You can query remote Confluent Tableflow tables using the IBM®
watsonx.data Spark engine through zero-copy data
federation. Spark supports both Confluent Managed Storage and provider-integrated storage
options.
Before you begin
Confluent requirements:
- Active Confluent Cloud account
- Kafka cluster with Tableflow-enabled topics
- Tableflow API key and secret
-
REST Catalog endpoint
To obtain credentials:
- Log in to Confluent Cloud
- Navigate to your Tableflow-enabled topic
- Create a new API key and note the key and secret
- Copy the REST Catalog endpoint (format:
https://tableflow.{region}.aws.confluent.cloud/iceberg/catalog/organizations/{org-id}/environments/{env-id})
watsonx.data requirements:
- Provisioned Spark engine
- Network connectivity to Confluent Cloud endpoint
Storage-specific requirements:
- Confluent Managed Storage: No additional requirements
- Customer integration (AWS S3):
- S3 bucket in the same region as your Kafka cluster
- S3 access key and secret key
Procedure
-
Configure Spark catalog properties for remote lakehouse access.
Create a configuration dictionary with your Tableflow connection details to enable zero-copy querying.
For Confluent managed storage:
tableflow_config = { "spark.sql.catalog.tableflow": "org.apache.iceberg.spark.SparkCatalog", "spark.sql.catalog.tableflow.type": "rest", "spark.sql.catalog.tableflow.uri": "https://tableflow.{CLOUD_REGION}.aws.confluent.cloud/iceberg/catalog/organizations/{ORG_ID}/environments/ {ENV_ID}", "spark.sql.catalog.tableflow.credential": "{APIKEY}:{SECRET}", "spark.sql.catalog.tableflow.io-impl": "org.apache.iceberg.aws.s3.S3FileIO", "spark.sql.catalog.tableflow.rest-metrics-reporting-enabled": "false", "spark.sql.catalog.tableflow.s3.remote-signing-enabled": "true", "spark.sql.catalog.tableflow.client.region": "{CLOUD_REGION}" }
For Customer integration (AWS S3):
Add these additional properties:
"spark.sql.catalog.tableflow.s3.access-key-id": "{S3_ACCESS_KEY}", "spark.sql.catalog.tableflow.s3.secret-access-key": "{S3_SECRET_KEY}", "spark.sql.catalog.tableflow.s3.region": "{S3_REGION}"
Replace the placeholders:
{CLOUD_REGION}: Your Confluent cluster region (e.g., us-east-1)
{ORG_ID}: Your Confluent organization ID
{ENV_ID}: Your Confluent environment ID
{APIKEY}:{SECRET}: Your Tableflow API credentials
{S3_ACCESS_KEY}, {S3_SECRET_KEY}, {S3_REGION}: Your S3 credentials (for provider integration only)
Note: The catalog name tableflow is a local alias.
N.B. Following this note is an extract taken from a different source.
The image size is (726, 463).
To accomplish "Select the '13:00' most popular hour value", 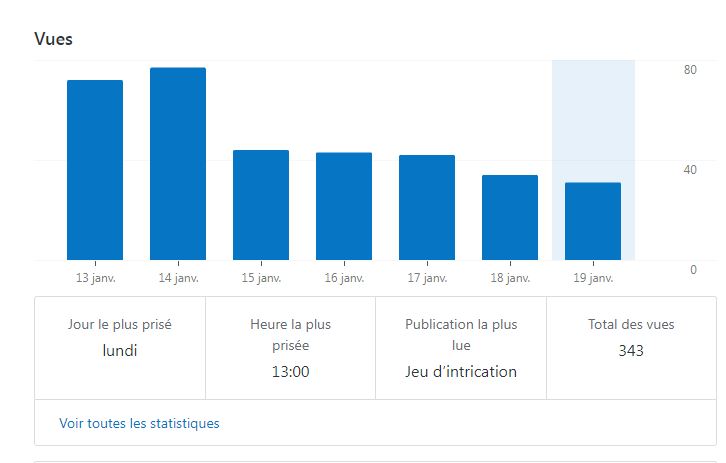I will (x=290, y=372).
You can use any name.
-
Choose a submission method
You can query remote Tableflow tables using one of three methods:
-
Query remote Tableflow tables
-
Open SparkLab in watsonx.data.
-
Create a new PySpark notebook.
-
Add the following code:
from pyspark.sql import SparkSession
# Create Spark session with TableFlow configuration
spark = (
SparkSession.builder
.appName("Query Confluent TableFlow")
.config("spark.sql.catalog.tableflow", "org.apache.iceberg.spark.SparkCatalog")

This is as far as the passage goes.